Das erste seiner "Playoffs" um den Aufstieg hat der FCK gewonnen. 2:1 gegen Schalke. Das knappe Ergebnis, die Dramaturgie und erneutes VAR-Gedöns machen jedoch deutlich: Es bleibt ein Nervenkrieg. Bis zum Schluss.
Asche auf unser Haupt. Hatten wir in unserem Gegner-Check am Samstag doch tatsächlich gemutmaßt, der neue Lautern-Trainer Torsten Lieberknecht würde nach nur vier Tagen mit der Mannschaft zu seinem Debüt nicht allzu viel ändern. Weit gefehlt. Gleich auf fünf Positionen stellte der Coach seine Startelf gegenüber dem vorangegangen Auftritt in Braunschweig um.
Okay, nicht alle Umbesetzungen überraschten. Etwa, dass für den gelbgesperrten Maxi Bauer Jan Elvedi in die Dreier-/Fünfer-Abwehrreihe zurückkehrte. Ebenso, dass der allzeit zuverlässige Daniel Hanslik wieder startete, nachdem er zuletzt mal nur von der Bank gekommen war - das gab's auch unter Markus Anfang schon.

◆ **Aufgabe 1**
Tausche im Spielbericht im Abschnitt von „Das erste seiner“ bis „Bis zum Schluss.“ „FCK“ gegen „1. FC Kaiserslautern“ und schreib den Abschnitt neu auf.
◆ **Aufgabe 2**
Bitte schreib den Spielbericht über das Spiel des FCK gegen Schalke nach seinem letzten Satz weiter.
Die Zeilen nach dem Spielbericht werden nicht gebraucht.

◆ **Datenauszug**
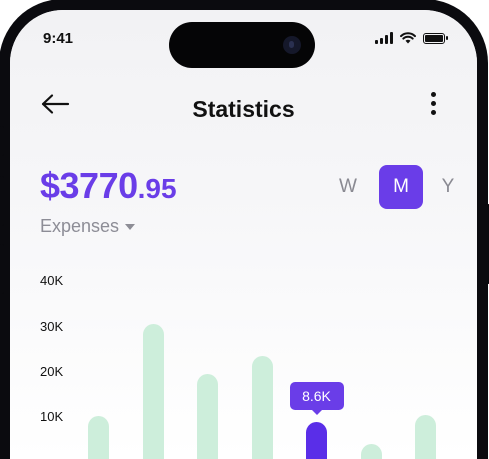  Describe the element at coordinates (401, 187) in the screenshot. I see `period-month-tab: M` at that location.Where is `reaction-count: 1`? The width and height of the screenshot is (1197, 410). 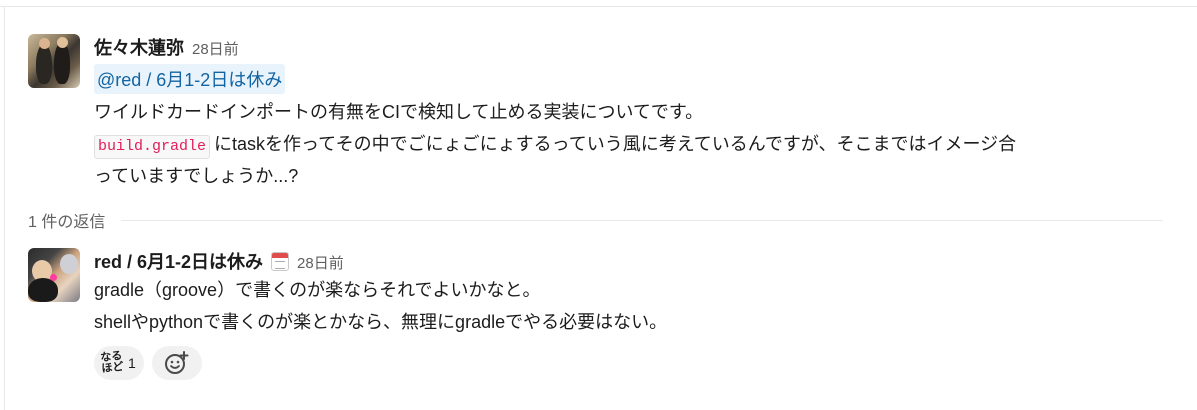
reaction-count: 1 is located at coordinates (132, 363).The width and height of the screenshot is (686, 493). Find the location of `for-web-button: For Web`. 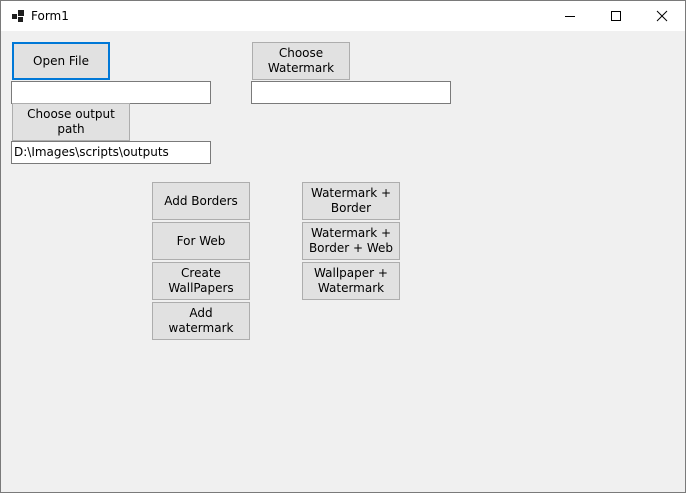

◆ **Antwort 1**
Das erste seiner "Playoffs" um den Aufstieg hat der 1. FC Kaiserslautern gewonnen. 2:1 gegen Schalke. Das knappe Ergebnis, die Dramaturgie und erneutes VAR-Gedöns machen jedoch deutlich: Es bleibt ein Nervenkrieg. Bis zum Schluss.

◆ **Antwort 2**
Aber Filipp Kaloc allein auf der Sechs? Als einen solchen hat ihn Lieberknechts Vorgänger nie gesehen. Am meisten jedoch verblüfften die Entscheidungen auf den Außenbahnen. Kenny Redondo, normalerweise weiter vorne unterwegs, begann auf der linken Außenbahn. Das hatte auch Anfang schon mal ausprobiert, vor zwei Wochen im Heimspiel gegen Nürnberg (1:2). Ansonsten waren auf dieser Position stets Erik Wekesser und Florian Kleinhansl unterwegs. Die aber saßen diesmal über 90 Minuten auf der Bank.
Kein Zimmer, kein Gyamerah, aber Ronstadt - und Haas
Und auf der rechten Außenbahn? Da erhielt Frank Ronstadt den Vorzug vor Jean Zimmer und Jan Gyamerah. Ronstadt hatte zuletzt im Dezember, bei der 1:5-Niederlage in Darmstadt, von Beginn an gespielt. In der Rückrunde war er nur einziges Mal im Einsatz, für drei Minuten in der Partie gegen Regensburg (3:0). Ansonsten musste er stets sich hinter den beiden Konkurrenten anstellen. Nun saß Gyamerah nicht einmal auf der Bank.
Auch die Wechsel während des Spiels erstaunten. Als Ronstadt nach 64 Minuten ging, kam Mika Haas. Der 19-Jährige hatte diese Saison erst fünf Minuten im Profiteam bestritten, am 5. Spieltag gegen Hannover. Haas übernahm seine "gelernte" linke Seite, und Linksfuß Redondo musste nun sogar auf der rechten Seite verteidigen - echt jetzt? Bis zur 87. Minute, da durfte Zimmer dann doch noch für ein paar Minuten ran.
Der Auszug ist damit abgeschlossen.